In his view, the exercise is not merely another routine revision but raises important constitutional and legal questions regarding the manner in which citizenship is treated during voter verification.
Why Was a Special Intensive Revision Ordered?
The immediate question raised by Lavasa concerns the timing of the exercise.
The Election Commission had already completed and published the electoral rolls for Bihar in January 2025 following the ordinary statutory procedure prescribed by law.
Yet, within less than six months, a fresh notification dated 24 June 2025 announced a special intensive revision.
Naturally, this raises an important constitutional question.
If the electoral rolls had already been revised through the regular legal process, what extraordinary circumstances justified reopening the entire exercise so soon?
Lavasa argues that the Election Commission has not publicly explained what significant developments occurred during those six months to warrant such an extensive re-verification of voters.
This lack of publicly available reasoning, he suggests, has contributed to uncertainty and public anxiety.
Creation of Two Categories of Voters
One of the most debated features of the SIR, according to Lavasa, is the classification of already registered electors into two distinct groups.
The exercise broadly separates voters into the following:
| Category | Treatment under SIR |
|---|---|
| Voters enrolled before 2003 | Their existing enrolment carries probative value regarding eligibility. |
| Voters enrolled after 2003 | They may be required to undergo additional verification processes depending upon the revision exercise. |
Lavasa questions the rationale behind this distinction.
Every voter, whether enrolled before or after 2003, entered the electoral roll through procedures prescribed by the Election Commission itself.
The statutory framework governing voter registration remained substantially the same.
If the original enrolment process was legally valid in both cases, he asks, why should one class of voters now be treated differently from another?
According to him, creating separate categories among already registered electors introduces an entirely new dimension into electoral administration that had not previously existed.
From Presumption of Citizenship to Verification of Citizenship
Perhaps the most significant constitutional issue identified by Lavasa concerns the language used in the notification itself.
Historically, electoral revisions have focused on verifying whether a person remains eligible to vote within a particular constituency.
The emphasis has been on correcting the electoral roll—not reopening questions of citizenship unless there is credible evidence suggesting otherwise.
The SIR notification, however, repeatedly refers to citizenship.

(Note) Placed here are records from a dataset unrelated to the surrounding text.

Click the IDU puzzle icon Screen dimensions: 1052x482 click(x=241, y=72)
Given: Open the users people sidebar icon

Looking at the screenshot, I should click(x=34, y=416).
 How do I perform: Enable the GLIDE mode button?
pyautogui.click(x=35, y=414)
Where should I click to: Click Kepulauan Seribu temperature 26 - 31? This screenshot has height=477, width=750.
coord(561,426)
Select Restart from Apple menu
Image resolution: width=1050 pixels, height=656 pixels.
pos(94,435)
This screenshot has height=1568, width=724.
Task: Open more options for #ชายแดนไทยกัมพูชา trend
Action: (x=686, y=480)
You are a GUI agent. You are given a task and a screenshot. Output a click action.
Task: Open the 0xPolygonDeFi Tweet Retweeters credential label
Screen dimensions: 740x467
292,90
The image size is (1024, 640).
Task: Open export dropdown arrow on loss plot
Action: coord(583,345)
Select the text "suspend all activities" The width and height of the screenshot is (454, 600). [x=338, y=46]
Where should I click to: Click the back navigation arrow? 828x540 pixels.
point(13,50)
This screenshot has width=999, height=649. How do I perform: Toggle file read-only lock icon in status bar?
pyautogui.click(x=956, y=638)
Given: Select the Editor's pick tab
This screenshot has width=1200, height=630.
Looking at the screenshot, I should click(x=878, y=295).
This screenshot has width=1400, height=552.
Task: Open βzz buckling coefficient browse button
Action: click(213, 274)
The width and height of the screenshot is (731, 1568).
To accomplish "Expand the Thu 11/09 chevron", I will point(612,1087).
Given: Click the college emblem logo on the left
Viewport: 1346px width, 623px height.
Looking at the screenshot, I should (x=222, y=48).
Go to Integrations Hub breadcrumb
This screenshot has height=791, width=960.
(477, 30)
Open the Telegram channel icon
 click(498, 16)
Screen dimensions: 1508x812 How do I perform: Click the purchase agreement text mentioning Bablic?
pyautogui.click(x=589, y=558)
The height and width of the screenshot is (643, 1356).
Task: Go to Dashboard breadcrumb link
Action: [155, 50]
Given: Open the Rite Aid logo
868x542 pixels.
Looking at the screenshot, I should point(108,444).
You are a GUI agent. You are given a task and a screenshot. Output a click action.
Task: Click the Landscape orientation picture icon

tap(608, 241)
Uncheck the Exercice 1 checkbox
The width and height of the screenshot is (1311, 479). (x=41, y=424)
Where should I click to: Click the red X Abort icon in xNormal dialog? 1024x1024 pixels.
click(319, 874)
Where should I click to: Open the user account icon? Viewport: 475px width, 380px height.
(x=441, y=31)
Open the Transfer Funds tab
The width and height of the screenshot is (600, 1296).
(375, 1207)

According to Lavasa, this marks an important conceptual shift.
Traditionally, electoral law recognised that a person’s name appearing on the electoral roll carried a presumption that he or she satisfied the eligibility requirements, including citizenship.
The burden generally rested upon anyone challenging that status to produce evidence showing that the individual was not an Indian citizen.
Lavasa argues that the new approach appears to move away from this long-standing constitutional presumption by making citizenship itself a central subject of verification during a large-scale electoral revision.
Whether this represents a justified administrative reform or an unnecessary departure from established practice remains one of the principal issues under public discussion.
Citizenship Verification Has Always Been an Exception
Lavasa acknowledges that Indian electoral law has always permitted the removal of non-citizens from electoral rolls.
However, he emphasises an important distinction.
The legal framework has never treated every voter as potentially ineligible merely because their citizenship might require fresh verification.
Instead, the process has generally operated on the following principle:
- A specific allegation is made.
- Supporting material is produced.
- Authorities examine the evidence.
- If the allegation is established, the individual’s name may be removed from the electoral roll.
This safeguards both electoral integrity and the constitutional rights of genuine citizens.
In other words, suspicion alone has traditionally been insufficient.
There must be some objective material indicating that a particular individual is not entitled to remain registered as an elector.
According to Lavasa, this distinction is fundamental because constitutional democracies generally protect existing legal rights unless credible evidence justifies restricting them.
Key Constitutional Issues Raised by the SIR
| Issue | Question Raised |
|---|---|
| Timing of SIR | Why was a fresh statewide revision initiated within six months of the regular electoral roll revision? |
| Classification of Voters | Why are voters enrolled before and after 2003 treated differently? |
| Citizenship Verification | Does the SIR shift from the traditional presumption of citizenship to mandatory verification? |
| Burden of Proof | Should already registered voters be required to establish their eligibility again? |
| Constitutional Concerns | Does the exercise depart from long-established electoral practices without sufficient justification? |
Summary of Lavasa’s Observations
- The SIR represents a significant departure from previous electoral revision practices.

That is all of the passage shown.